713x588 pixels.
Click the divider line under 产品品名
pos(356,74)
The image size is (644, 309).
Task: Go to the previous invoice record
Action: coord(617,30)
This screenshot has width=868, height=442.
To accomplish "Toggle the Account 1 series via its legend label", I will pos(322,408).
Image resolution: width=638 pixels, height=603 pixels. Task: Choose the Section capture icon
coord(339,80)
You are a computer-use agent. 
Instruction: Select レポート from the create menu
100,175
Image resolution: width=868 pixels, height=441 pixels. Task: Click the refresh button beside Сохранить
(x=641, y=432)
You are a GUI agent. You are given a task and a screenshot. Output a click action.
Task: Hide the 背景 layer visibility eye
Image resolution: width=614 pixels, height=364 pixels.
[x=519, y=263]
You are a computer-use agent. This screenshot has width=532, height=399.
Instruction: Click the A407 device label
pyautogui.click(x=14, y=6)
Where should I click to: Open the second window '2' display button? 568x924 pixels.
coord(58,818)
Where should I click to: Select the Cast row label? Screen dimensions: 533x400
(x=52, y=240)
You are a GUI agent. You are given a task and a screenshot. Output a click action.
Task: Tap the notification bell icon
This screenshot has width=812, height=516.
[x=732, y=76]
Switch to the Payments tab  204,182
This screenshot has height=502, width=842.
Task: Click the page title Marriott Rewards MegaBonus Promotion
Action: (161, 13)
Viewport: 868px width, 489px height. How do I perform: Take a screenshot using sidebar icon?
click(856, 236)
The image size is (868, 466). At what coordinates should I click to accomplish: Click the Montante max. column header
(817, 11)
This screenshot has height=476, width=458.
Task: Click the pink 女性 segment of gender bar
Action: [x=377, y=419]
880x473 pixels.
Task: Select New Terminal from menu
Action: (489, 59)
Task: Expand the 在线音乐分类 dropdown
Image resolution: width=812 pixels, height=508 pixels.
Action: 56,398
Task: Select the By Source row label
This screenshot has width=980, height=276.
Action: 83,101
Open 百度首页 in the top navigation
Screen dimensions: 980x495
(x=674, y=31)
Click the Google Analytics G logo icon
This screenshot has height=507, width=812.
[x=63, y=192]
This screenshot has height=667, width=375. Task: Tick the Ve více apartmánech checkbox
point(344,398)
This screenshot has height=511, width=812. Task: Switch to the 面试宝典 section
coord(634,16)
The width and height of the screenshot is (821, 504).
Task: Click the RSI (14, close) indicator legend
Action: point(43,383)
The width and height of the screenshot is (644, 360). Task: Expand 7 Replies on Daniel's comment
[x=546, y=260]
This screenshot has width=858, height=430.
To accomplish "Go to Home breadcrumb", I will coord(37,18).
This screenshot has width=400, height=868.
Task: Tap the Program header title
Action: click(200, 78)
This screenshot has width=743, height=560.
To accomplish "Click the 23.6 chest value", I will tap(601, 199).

####

WHAT THE TASK REQUIRES
Scan the records above for the word "agent" and return every line where it occurs.

ANSWER TO THE EXERCISE
You are a computer-use agent. 
You are a GUI agent. You are given a task and a screenshot. Output a click action.
You are a computer-use agent. This screenshot has width=532, height=399.
You are a GUI agent. You are given a task and a screenshot. Output a click action.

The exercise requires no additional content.